Nutrients for Male Fertility, Sperm Quality and sperm DNA fragmentation -  The Science

Nutrients for Male Fertility, Sperm Quality and varicocele -  The Science

 

In addition to advanced age, other common conditions contributing to fertility issues in women, include:

Assisted reproduction i.e. IVF, ICSI, IUI

Antiphospholipid syndrome

Diminished ovarian reserve (DOR)

Endometriosis

Egg quality

Fibroids

Hypothalamic amenorrhea

Low AMH

Lupus

Overweight & obesity

PCOS

Premature ovarian insufficiency (POI)

Thyroid issues, especially Hashimoto's or autoimmune thyroiditis

Miscarriage and recurrent pregnancy loss

 

Please note:  This article is for educational purposes only and does not replace personalised medical advice from a qualified healthcare professional.

 

·      Not all supplements are appropriate for everyone. Always consult your GP or fertility specialist before starting supplements, particularly if undergoing assisted reproductive treatment.

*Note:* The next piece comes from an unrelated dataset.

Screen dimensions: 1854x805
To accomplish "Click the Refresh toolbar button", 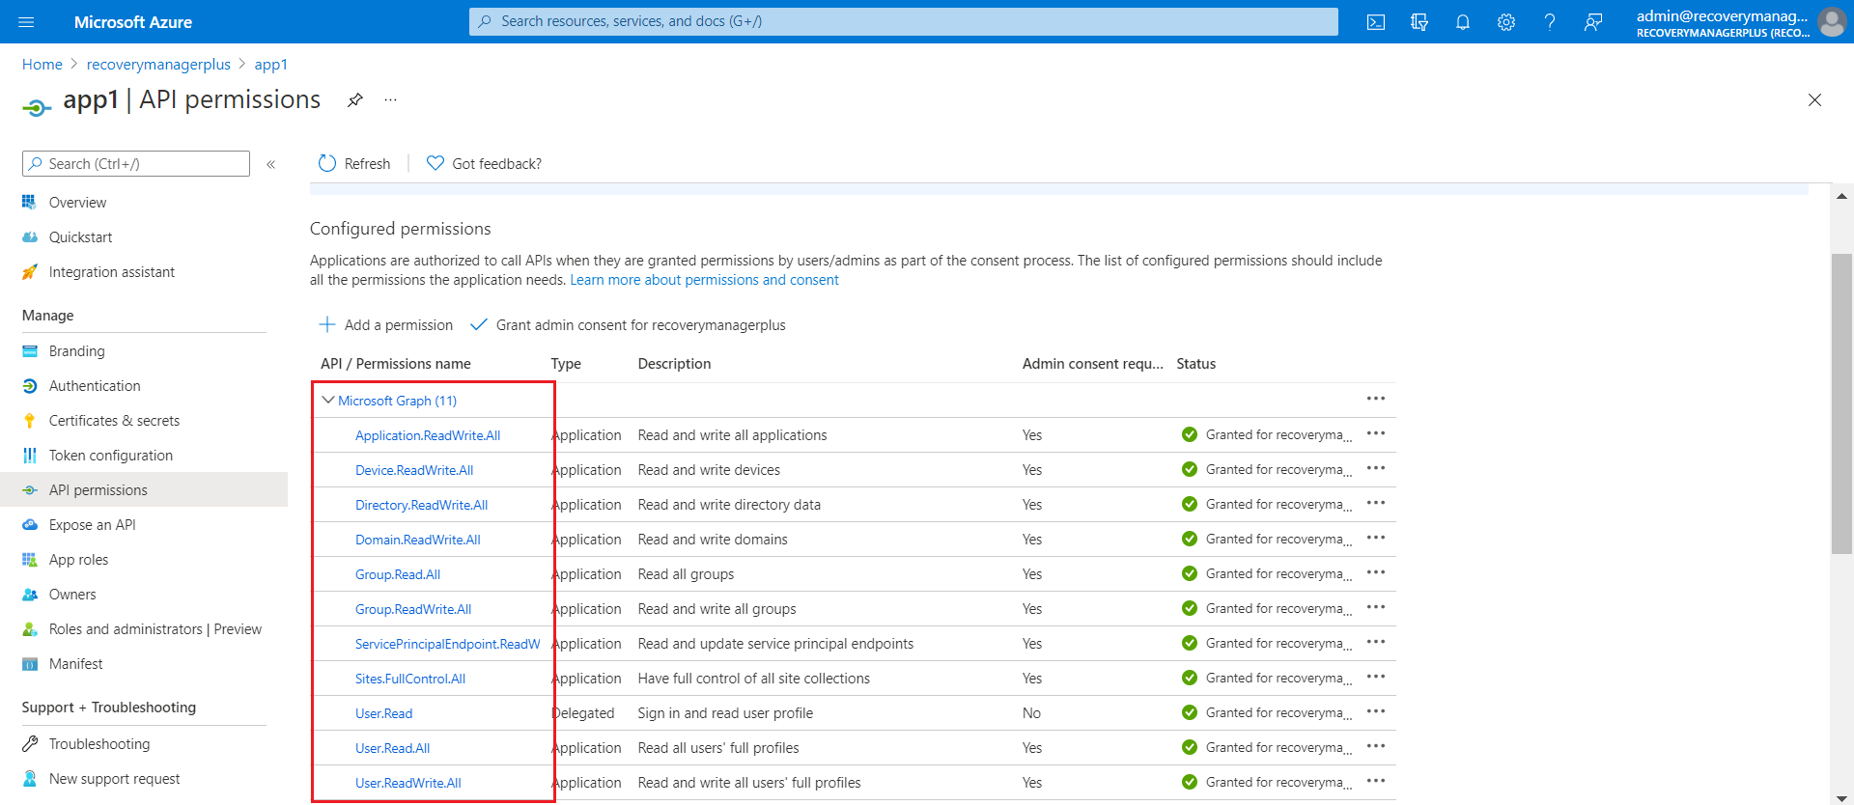I will coord(354,164).
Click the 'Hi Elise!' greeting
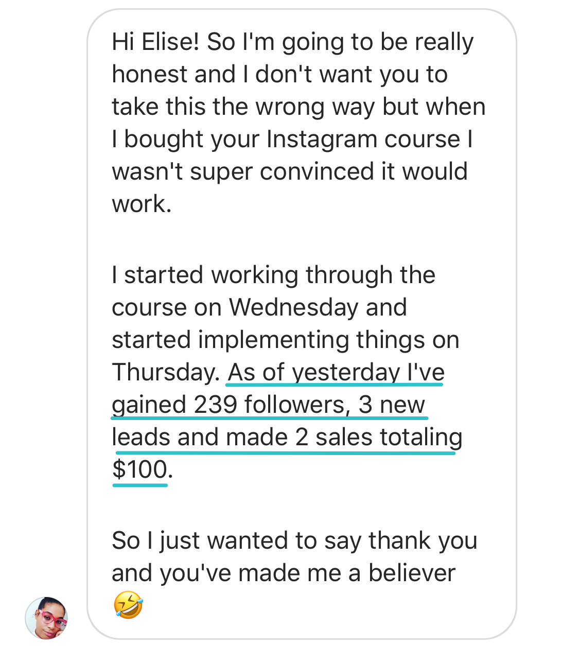This screenshot has height=646, width=579. pyautogui.click(x=155, y=42)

·      Timing matters – lifestyle changes, including supplements are recommended for at least 3 months before conception. This is because a woman’s eggs take approximately 3 to 4 months (roughly 90-120 days) to mature before ovulation, in a process known as folliculogenesis.

·      Dosing matters – scientific research has reported benefits of certain doses. It is important to seek out and consume these doses to get the same benefits.